For $\Omega$ and age (actually log10 of the age), a uniform prior of the form  

$$\frac{1}{\theta_{max} - \theta_{min}}$$

($\theta$ being a particular parameter, such as age, and the $max/min$ subscripts denoting the max or min of the parameter range being sampled from) will be used.

**Handling of the Initial Mass**
We would like to consider the possibility that a data point may be a binary system, rather than a single star. Therefore (following deGennaro, 2009), we will assume that every data point is a binary system; the catch is that we allow for the mass of the secondary star to become zero (in which case the data point is not a binary system). This, the initial mass prior is split into a prior for the secondary star's intial mass, and another prior for the primary star's initial mass.  

The primary star will be assumed to be the more massive star, and its prior is taken as a Gaussian distribution with variance and mean set by the Miller & Scalo (1979) initial mass function (IMF). This may be represented as a half-Gaussian with the log10 of the primary star's initial mass:

$$p(M_1 | \theta, D, I) \propto \exp\left(-\frac{1}{2}\left(\frac{log(M_1) + 1.02}{0.677}\right)^2\right)$$

What is left then is just how to handle the secondary mass. For this, a uniform prior in the range of 0 to the primary star's mass value is used.

**Handling of [Fe/H]**
The metallcity may be constrined a little more as well. It is commonly believed that the metallicity in the solar neighborhood is near solar (most of the material around us is similar in composition to the Sun). This idea may be expressed in placing a Gaussian prior on [Fe/H], peaked at the solar value [Fe/H] = $0.0$ and having a standard deviation of $\pm 0.1$ dex.  

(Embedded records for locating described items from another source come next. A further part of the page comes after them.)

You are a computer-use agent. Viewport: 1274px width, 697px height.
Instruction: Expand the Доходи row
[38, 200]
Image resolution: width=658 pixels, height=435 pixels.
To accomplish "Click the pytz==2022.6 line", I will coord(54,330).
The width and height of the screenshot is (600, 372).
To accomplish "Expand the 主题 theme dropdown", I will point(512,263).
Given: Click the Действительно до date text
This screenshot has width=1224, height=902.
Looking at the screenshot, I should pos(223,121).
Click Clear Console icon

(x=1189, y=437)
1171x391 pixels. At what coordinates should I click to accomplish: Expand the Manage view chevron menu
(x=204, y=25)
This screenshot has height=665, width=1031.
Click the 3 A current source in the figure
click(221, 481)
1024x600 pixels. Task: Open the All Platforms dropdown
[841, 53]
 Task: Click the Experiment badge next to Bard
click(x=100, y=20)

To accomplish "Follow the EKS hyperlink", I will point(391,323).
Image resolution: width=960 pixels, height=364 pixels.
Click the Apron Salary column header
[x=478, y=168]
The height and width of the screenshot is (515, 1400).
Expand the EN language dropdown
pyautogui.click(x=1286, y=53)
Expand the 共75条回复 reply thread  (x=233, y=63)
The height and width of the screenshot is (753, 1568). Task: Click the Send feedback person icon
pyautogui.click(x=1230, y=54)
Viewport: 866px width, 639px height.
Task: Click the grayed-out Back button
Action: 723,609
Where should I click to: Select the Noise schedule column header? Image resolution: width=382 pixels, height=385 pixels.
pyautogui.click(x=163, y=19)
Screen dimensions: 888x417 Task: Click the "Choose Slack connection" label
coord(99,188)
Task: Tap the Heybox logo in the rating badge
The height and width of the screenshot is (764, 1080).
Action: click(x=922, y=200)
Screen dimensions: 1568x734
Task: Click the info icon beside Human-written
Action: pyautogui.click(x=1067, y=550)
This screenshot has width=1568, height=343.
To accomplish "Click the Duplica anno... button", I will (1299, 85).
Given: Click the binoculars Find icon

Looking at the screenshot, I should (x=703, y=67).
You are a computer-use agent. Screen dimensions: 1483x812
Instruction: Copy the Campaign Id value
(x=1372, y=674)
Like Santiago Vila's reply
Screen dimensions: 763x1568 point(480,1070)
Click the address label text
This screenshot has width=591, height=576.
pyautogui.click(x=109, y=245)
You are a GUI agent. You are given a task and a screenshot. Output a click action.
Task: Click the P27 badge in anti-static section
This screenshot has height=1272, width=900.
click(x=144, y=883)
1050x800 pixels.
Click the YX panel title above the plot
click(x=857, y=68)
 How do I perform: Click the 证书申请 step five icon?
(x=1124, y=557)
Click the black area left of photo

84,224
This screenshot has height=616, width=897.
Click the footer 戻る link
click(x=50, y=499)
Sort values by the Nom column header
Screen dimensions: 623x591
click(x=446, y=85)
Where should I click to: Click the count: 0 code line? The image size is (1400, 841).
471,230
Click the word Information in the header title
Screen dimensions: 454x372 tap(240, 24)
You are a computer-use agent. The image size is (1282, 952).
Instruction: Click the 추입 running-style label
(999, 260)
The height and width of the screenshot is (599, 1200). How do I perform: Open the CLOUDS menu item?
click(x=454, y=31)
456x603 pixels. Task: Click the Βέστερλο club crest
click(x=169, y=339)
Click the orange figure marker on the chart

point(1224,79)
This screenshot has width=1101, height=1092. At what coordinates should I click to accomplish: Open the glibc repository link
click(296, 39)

$$p([Fe/H]|\theta, D, I) = 22.5\exp\left(-\frac{1}{2}\left(\frac{[Fe/H]}{0.1}\right)^2\right)$$

***

# MCMC Method

This code uses the `emcee` package and in particular its `EnsembleSampler()` routine in order to sample the parameter space. This is an affine-invariant sampler which involves the use of walkers which are distributed randomly in parameter space and are able to communicate with each other. This enhances the standard Metropolis-Hastings method in allowing an ensemble of walkers to explore different regions and call each other over to regions of high probability, significantly increasing the sampling process in some cases.

The priors and likelihood function detailed above serve as guides for the MCMC algorithm in determining what is and what is not likely when comparing a model to a data point.

See the Tutorial.ipynb notebook for a demonstration of the code and to see how this method performs in this code.